China and India have become major buyers of Russian crude amid Western sanctions on Russian oil and more recently embargoes and price caps due to the war in Ukraine.
In India, the world’s third largest oil importer, crude oil imports rose to their highest level in six months in January, government data showed.
China’s Commerce Ministry has met with independent oil refiners to discuss their deals with Russia, according to five knowledgeable sources, imports that have saved Chinese buyers billions of dollars.
“The government wants to understand how much independent refiners could potentially buy and their actual need for such imports,” said a source with direct knowledge of the discussions.
Russia plans to cut oil production by 500,000 barrels per day (bpd) in March, representing about 5 percent of its production, after the West imposed price caps on Russian oil and oil products.

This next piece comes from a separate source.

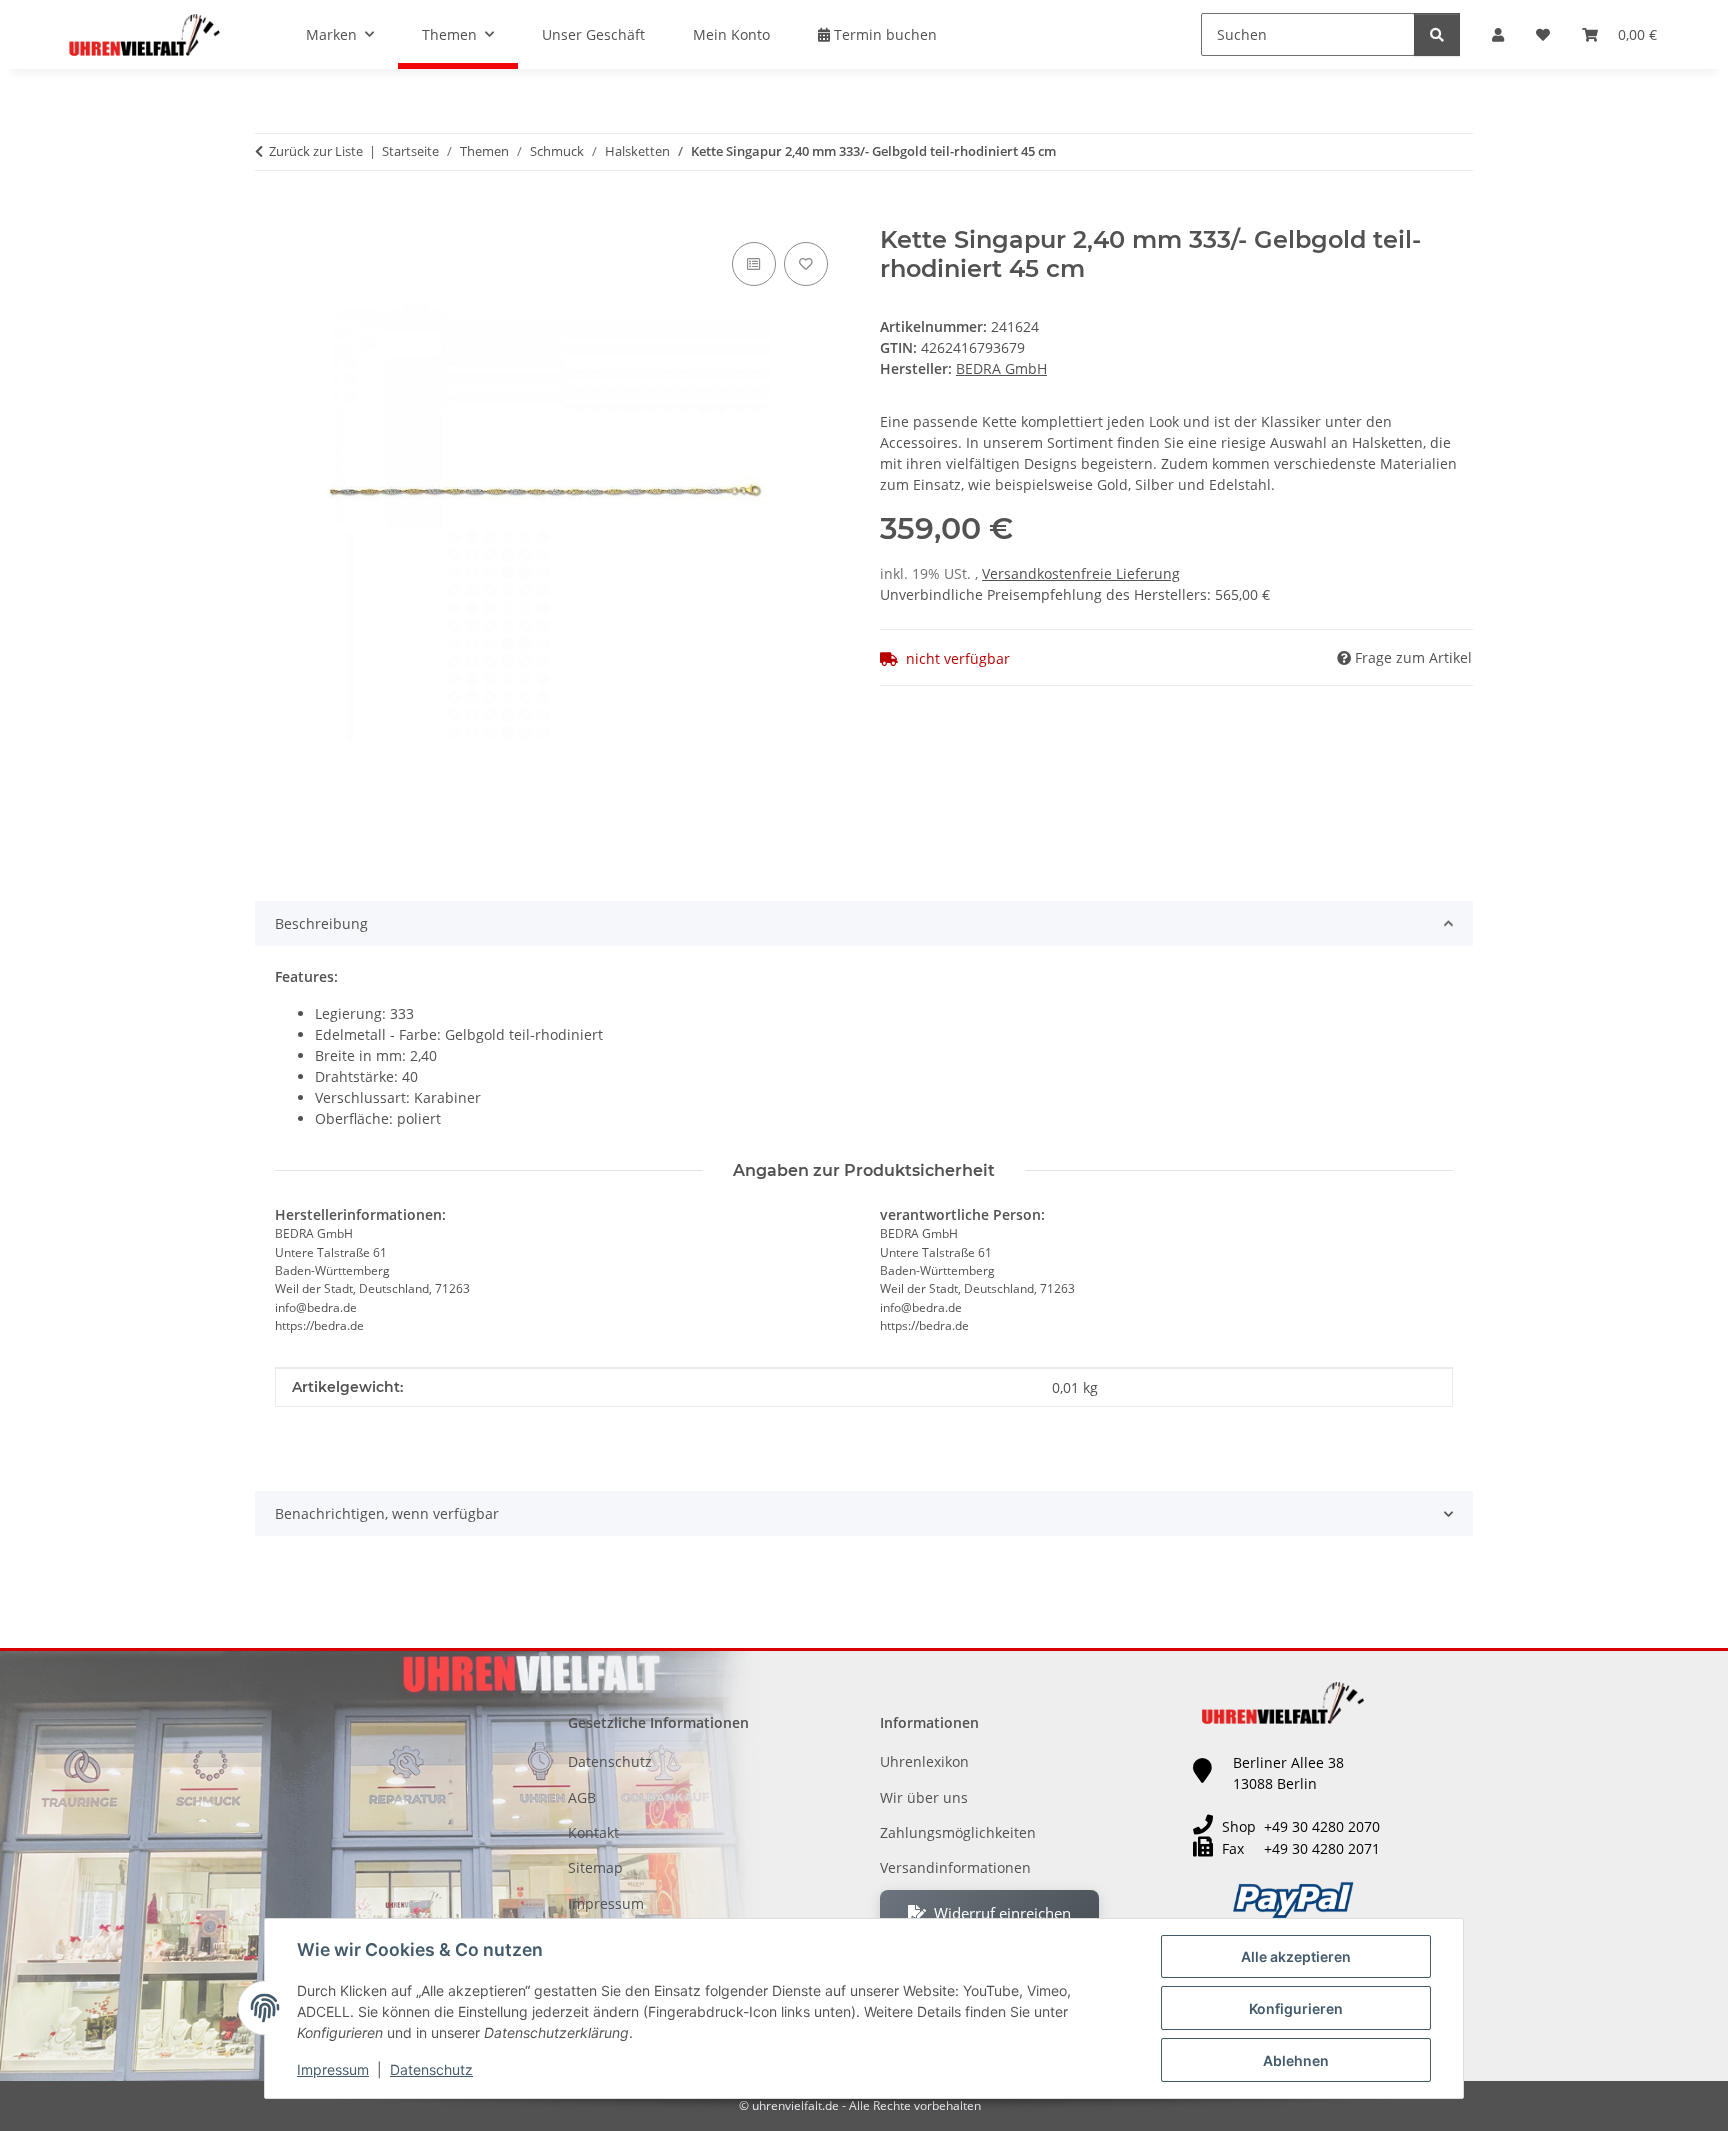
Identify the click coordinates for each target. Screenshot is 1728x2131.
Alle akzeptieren (1296, 1956)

Russia is part of the OPEC+ producer group, made up of the Organization of the Petroleum Exporting Countries (OPEC) and allies, who agreed in October to cut oil production targets by 2 million barrels per day through the end of 2023.
Future shortfalls in oil supplies are likely to push prices toward $100 a barrel by the end of the year, Goldman Sachs analysts said in a Feb. 19 note.
Prices will rise “as the market rolls back into deficit with underinvestment, shale constraints and OPEC discipline to ensure supply does not meet demand,” they wrote.